Open Thinkering


The problems with Human Rights legislation

Human Rights and Lefts

I haven’t researched this post; it’s just coming off the top of my head as a result of a feeling I’ve had for, ooh, about 14 days. I don’t smoke. I never have. I hate being in smoky places, especially when you go to a ‘non-smoking’ area of a pub and come back smelling like a chimney. Despite that, I’m against the recently-imposed ban on smoking in public places in England.

The reason is simple: I don’t think it’s the government’s concern. It’s up to me whether I go to the places where people are smoking. The problem actually stems from too much government involvement in the public’s affairs. If we didn’t copy the USA so much and have such a litigious culture then organizations would be able to freely cater to the majority. In this case and in today’s society, that means non-smokers.

If it were not for ‘human rights’ legislation pubs would have been able to designate their establishments as ‘smoke-free’ and turn smokers away. Business would blossom as those not wanting to eat and drink in smoky environments would turn up in droves. But that didn’t happen: pubs had to cater to both parties, limiting the free market.

It’s like schools. The government talked about the ‘marketization’ of education in the early 1990s so that parents could make informed choices about the school their child should attend. But actually it was only quasi-marketization as schools seen as successful are limited from expanding in various ways, whilst those deemed to be failing are propped-up.
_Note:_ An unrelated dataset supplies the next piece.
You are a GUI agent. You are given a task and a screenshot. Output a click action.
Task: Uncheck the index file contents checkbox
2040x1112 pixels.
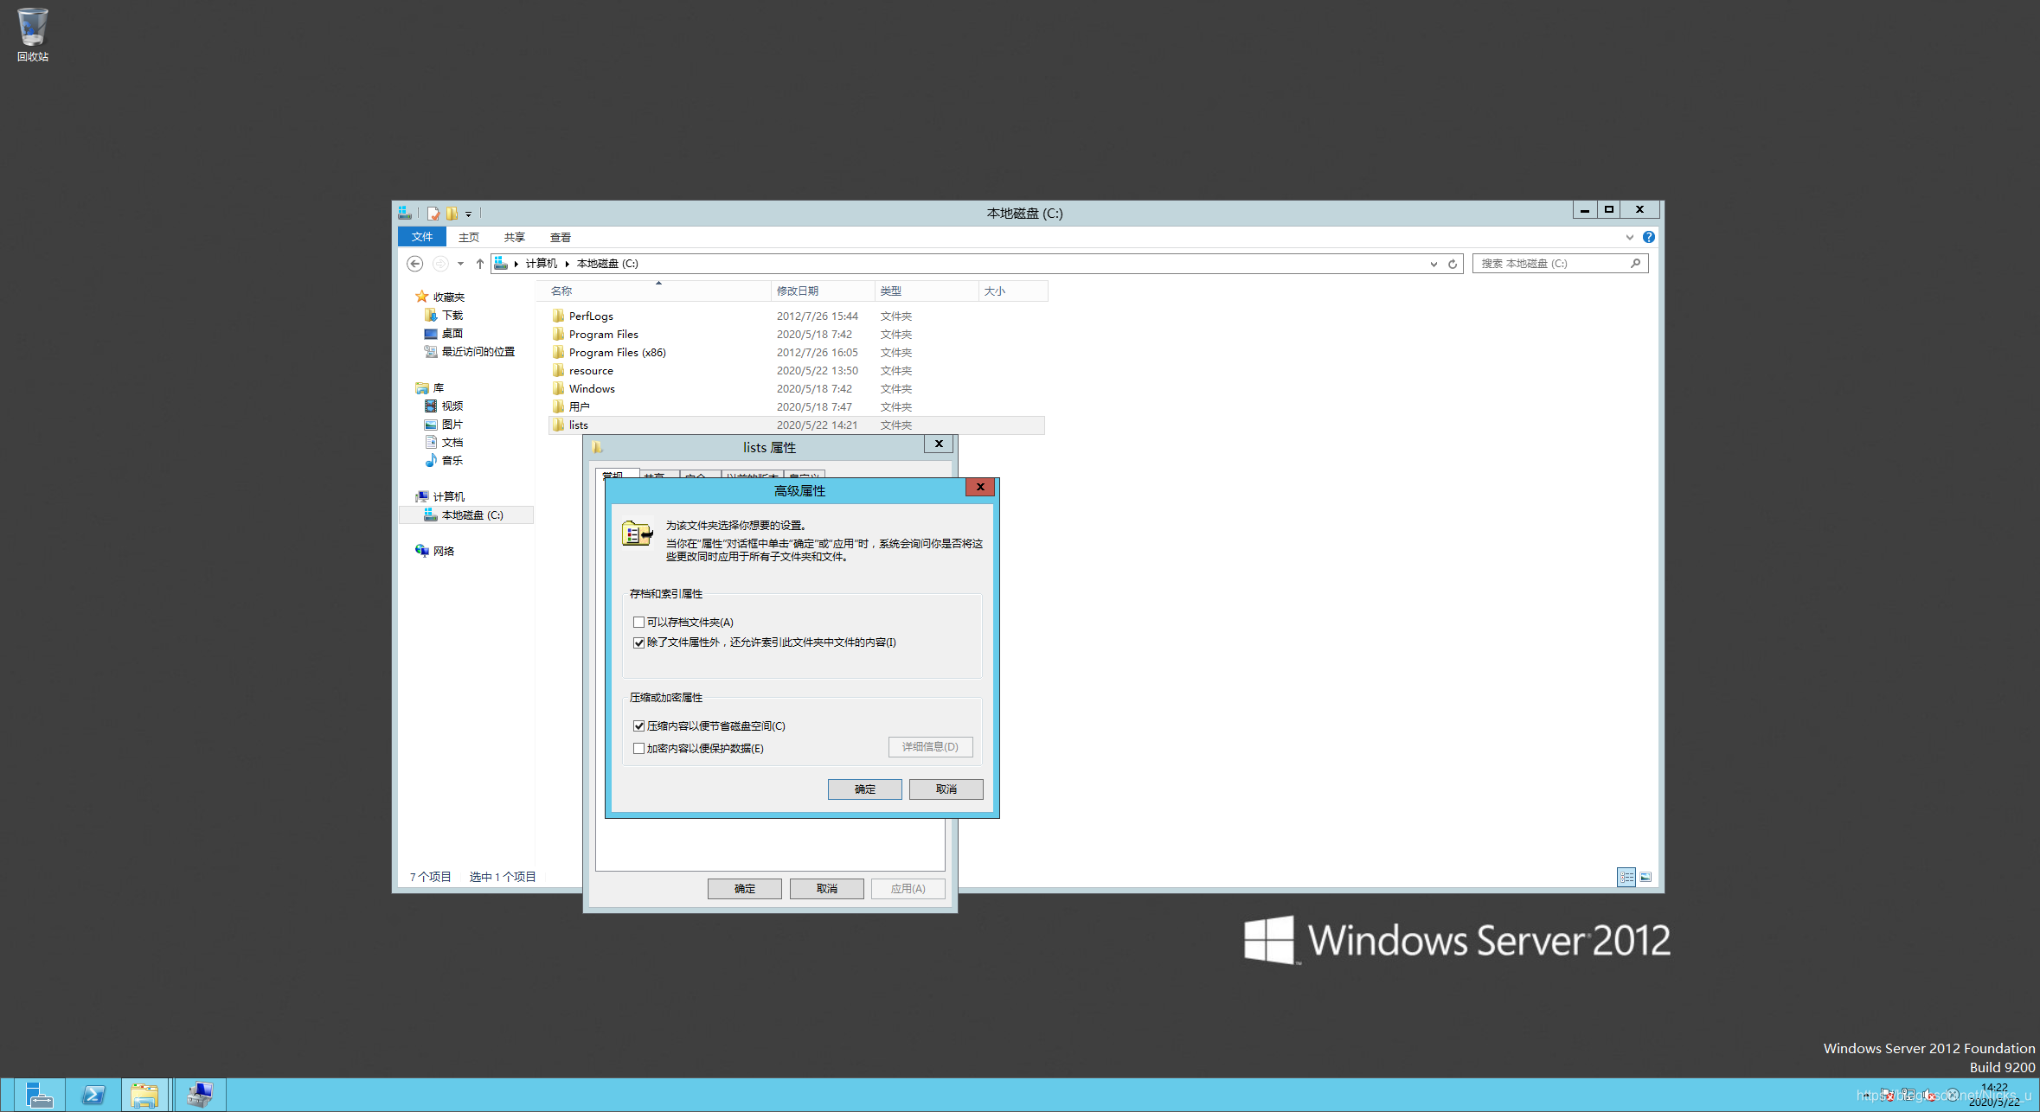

I don’t involve myself much in politics, and I think that’s because I swing from free-market liberalism is the answer to becoming convinced that communism’s got a lot going for it. The wishy-washy middle ground certainly isn’t for me…


One thought on “The problems with Human Rights legislation

  1. I realise this isn’t exactly the right place for this comment, but I just came across a post on your old blog on RFID tags, and wanted to point you to this article (already a few years old now) which discusses the same topic: Feds to Fund Controversial School Surveillance. Discussion about whether tracking or RFID tags are a “good idea” or not misses the point, in my opinion: behind any new technological development, there are people pushing it for their own agendas (genetically modified crops spring to mind as an example). The ostensible rationale is not the real one, for reasons perfectly illustrated by the second “Doctor Fun” cartoon in your blog post The dangers of RFID tags in education.